# Happy Thanksgiving Everyone !!



## Brent H (Oct 10, 2021)

Just saying a big Happy Thanksgiving to all you folks out there  and hope the next year is amazing - lots of guys on here are recovering (successfully!!!) from various ailments an I am thankful they are contributing and  still active on the site.  Everyone take care and enjoy the festus!!!


----------



## YYCHM (Oct 10, 2021)

I smell Turkey cooking


----------



## Chicken lights (Oct 10, 2021)

Happy Turkey day, boys


----------



## Brent H (Oct 10, 2021)

Dang Dave, where are you at?  Always food here!


----------



## Chicken lights (Oct 10, 2021)

Brent H said:


> Dang Dave, where are you at?  Always food here!


Down near Windsor, delivering in the morning then gotta scoot up to Ottawa tomorrow with a load


----------



## DPittman (Oct 10, 2021)

Chicken lights said:


> View attachment 17629Happy Turkey day, boys


I've ate alot of those turkey meals in the past, not so bad really. Much better than nuttin' and I've had that too. Enjoy all.

Entries provided:
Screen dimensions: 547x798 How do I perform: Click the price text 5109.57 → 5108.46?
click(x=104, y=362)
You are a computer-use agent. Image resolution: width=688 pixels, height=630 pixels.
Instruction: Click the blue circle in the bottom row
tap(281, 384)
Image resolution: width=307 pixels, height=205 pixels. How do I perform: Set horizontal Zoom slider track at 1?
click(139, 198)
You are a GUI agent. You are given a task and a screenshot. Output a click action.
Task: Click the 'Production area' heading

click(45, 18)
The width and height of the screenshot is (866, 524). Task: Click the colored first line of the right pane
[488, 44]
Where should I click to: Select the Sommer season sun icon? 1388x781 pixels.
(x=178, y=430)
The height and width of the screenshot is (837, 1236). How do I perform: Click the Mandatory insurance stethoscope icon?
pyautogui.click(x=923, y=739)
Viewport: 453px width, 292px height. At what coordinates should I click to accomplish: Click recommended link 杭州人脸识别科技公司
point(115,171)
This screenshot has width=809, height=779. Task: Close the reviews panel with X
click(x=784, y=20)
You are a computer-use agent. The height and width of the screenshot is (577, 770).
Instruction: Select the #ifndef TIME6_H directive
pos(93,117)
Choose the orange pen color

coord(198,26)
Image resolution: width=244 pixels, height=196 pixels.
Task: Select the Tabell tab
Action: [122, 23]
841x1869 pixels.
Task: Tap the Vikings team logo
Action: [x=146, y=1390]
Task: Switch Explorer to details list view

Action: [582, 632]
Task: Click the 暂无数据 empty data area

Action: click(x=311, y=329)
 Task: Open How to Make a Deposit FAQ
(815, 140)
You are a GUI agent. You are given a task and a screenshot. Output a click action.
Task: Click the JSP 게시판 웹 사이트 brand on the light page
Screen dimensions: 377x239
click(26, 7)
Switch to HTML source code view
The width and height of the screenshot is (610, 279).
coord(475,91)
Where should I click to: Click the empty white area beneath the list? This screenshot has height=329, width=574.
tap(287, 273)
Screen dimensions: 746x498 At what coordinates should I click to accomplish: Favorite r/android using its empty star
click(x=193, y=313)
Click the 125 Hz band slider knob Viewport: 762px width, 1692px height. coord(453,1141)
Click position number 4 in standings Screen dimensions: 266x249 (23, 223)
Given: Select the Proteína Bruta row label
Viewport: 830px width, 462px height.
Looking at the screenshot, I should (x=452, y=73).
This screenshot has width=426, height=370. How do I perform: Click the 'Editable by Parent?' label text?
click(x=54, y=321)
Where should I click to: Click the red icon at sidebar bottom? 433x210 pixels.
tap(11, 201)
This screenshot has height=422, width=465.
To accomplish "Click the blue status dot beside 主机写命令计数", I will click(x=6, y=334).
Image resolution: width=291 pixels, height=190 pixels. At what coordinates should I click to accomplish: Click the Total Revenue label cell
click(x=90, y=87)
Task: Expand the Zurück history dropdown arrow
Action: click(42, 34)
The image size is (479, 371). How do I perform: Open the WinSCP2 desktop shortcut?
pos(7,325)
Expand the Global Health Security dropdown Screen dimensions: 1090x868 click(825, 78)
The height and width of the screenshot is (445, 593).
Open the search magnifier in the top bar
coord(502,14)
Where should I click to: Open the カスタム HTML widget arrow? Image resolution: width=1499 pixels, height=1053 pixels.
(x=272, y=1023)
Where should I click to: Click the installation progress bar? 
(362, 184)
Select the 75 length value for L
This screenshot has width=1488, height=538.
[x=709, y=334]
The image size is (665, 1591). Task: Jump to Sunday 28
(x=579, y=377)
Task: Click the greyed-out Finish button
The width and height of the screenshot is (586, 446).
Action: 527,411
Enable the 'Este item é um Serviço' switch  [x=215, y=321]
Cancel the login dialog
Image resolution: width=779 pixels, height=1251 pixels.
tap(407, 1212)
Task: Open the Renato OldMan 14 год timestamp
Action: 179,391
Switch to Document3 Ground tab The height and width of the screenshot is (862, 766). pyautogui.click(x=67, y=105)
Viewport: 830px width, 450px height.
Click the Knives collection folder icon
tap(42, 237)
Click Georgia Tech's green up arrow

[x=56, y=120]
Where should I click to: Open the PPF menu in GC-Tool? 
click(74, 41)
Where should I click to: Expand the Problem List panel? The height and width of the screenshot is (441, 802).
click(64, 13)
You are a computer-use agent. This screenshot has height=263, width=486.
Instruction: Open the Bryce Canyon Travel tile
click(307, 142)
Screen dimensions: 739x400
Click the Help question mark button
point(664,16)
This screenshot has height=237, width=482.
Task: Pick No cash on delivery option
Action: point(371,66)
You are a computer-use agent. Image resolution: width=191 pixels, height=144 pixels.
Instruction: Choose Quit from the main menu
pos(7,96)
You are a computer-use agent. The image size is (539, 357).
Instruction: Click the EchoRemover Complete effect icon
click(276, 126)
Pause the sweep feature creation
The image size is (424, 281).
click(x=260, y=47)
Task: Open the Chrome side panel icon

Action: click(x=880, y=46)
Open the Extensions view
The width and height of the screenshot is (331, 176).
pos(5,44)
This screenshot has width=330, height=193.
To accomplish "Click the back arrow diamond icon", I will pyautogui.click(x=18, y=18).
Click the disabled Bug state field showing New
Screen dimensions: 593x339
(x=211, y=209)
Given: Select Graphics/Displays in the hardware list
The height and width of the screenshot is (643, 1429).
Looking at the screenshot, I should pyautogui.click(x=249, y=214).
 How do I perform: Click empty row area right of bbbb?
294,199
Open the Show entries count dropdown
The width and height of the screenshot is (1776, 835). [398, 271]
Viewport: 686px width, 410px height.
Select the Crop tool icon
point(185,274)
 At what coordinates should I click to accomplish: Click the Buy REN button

Problems to work on:
1 - Repeat the passage of the Thanksgiving forum thread word for word. Start at the words "# Happy Thanksgiving" and stop after "enjoy the festus!!!".
2 - Answer these questions using the Thanksgiving forum thread:
(a) What does YYCHM say can be smelled?
(b) Where does Chicken lights say they are located?
(c) To which city does Chicken lights have to take a load the next day?
3 - Resume the Thanksgiving forum thread with a reply that follows the last post shown.

Exercise answers:
1 -
# Happy Thanksgiving Everyone !!



## Brent H (Oct 10, 2021)

Just saying a big Happy Thanksgiving to all you folks out there  and hope the next year is amazing - lots of guys on here are recovering (successfully!!!) from various ailments an I am thankful they are contributing and  still active on the site.  Everyone take care and enjoy the festus!!!

2 -
(a) Turkey cooking.
(b) Down near Windsor.
(c) Ottawa.

3 -
----------



## whydontu (Oct 10, 2021)

Thankful things, in no particular order:

Denise and I love each other, and make each other laugh

I have wonderful siblings (and their spouses), sons, stepdaughters (and their spouses), grandchildren, nieces, nephews, and a very tolerant daughter-in-law

I live in a nice house in a beautiful location

My generation and our children have never been asked, or been  expected, to go to war

I make a good wage, and have been diligent and prudent (hopefully) in saving for retirement

For 45+ years, I have never been out of work except by my choice (three weeks in 1981)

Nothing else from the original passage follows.